━━ Given information

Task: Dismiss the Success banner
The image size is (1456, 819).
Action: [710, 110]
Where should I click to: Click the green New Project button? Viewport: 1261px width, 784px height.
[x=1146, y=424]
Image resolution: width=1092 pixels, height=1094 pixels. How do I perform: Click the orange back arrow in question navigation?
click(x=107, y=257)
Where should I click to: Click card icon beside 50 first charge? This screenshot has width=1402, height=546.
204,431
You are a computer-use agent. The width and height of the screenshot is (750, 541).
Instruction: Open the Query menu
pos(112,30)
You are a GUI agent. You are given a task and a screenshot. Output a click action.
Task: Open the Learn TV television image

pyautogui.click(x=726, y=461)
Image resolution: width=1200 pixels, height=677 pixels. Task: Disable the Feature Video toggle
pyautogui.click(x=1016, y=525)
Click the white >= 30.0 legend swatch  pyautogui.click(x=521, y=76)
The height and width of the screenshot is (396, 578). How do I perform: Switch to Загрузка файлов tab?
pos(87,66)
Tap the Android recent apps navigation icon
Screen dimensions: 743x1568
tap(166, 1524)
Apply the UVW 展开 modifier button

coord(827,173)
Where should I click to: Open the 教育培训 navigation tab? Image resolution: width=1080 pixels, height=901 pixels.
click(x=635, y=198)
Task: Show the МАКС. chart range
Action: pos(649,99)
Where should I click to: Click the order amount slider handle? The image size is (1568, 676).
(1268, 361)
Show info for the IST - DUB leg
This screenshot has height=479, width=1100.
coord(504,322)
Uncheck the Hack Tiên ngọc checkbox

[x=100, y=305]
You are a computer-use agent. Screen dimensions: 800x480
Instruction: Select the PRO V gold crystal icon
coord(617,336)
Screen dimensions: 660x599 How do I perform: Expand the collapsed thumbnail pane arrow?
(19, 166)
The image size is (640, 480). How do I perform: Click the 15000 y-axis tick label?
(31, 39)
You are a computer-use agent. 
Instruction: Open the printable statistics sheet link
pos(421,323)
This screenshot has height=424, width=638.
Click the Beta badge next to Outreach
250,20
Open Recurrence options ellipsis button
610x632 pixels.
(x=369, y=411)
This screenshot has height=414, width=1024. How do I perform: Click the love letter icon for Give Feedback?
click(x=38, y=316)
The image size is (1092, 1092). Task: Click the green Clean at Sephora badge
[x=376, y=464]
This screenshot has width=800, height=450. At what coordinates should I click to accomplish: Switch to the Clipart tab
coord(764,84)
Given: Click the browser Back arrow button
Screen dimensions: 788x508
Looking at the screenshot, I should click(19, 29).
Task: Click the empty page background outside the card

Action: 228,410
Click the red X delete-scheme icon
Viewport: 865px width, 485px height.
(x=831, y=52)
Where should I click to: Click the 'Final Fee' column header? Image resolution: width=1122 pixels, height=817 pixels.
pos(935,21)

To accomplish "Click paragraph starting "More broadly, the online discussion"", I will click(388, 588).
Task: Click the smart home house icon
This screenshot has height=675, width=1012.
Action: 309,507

━━━━

» Directions for this task: Edit the entries from the line containing "Image resolution: width=1200" through the line containing "coord(827,173)", inclusive, swapping "legend swatch" for "legend marker" and changing nothing else. Give back only those lines.

» Worked solution:
Image resolution: width=1200 pixels, height=677 pixels. Task: Disable the Feature Video toggle
pyautogui.click(x=1016, y=525)
Click the white >= 30.0 legend marker  pyautogui.click(x=521, y=76)
The height and width of the screenshot is (396, 578). How do I perform: Switch to Загрузка файлов tab?
pos(87,66)
Tap the Android recent apps navigation icon
Screen dimensions: 743x1568
tap(166, 1524)
Apply the UVW 展开 modifier button

coord(827,173)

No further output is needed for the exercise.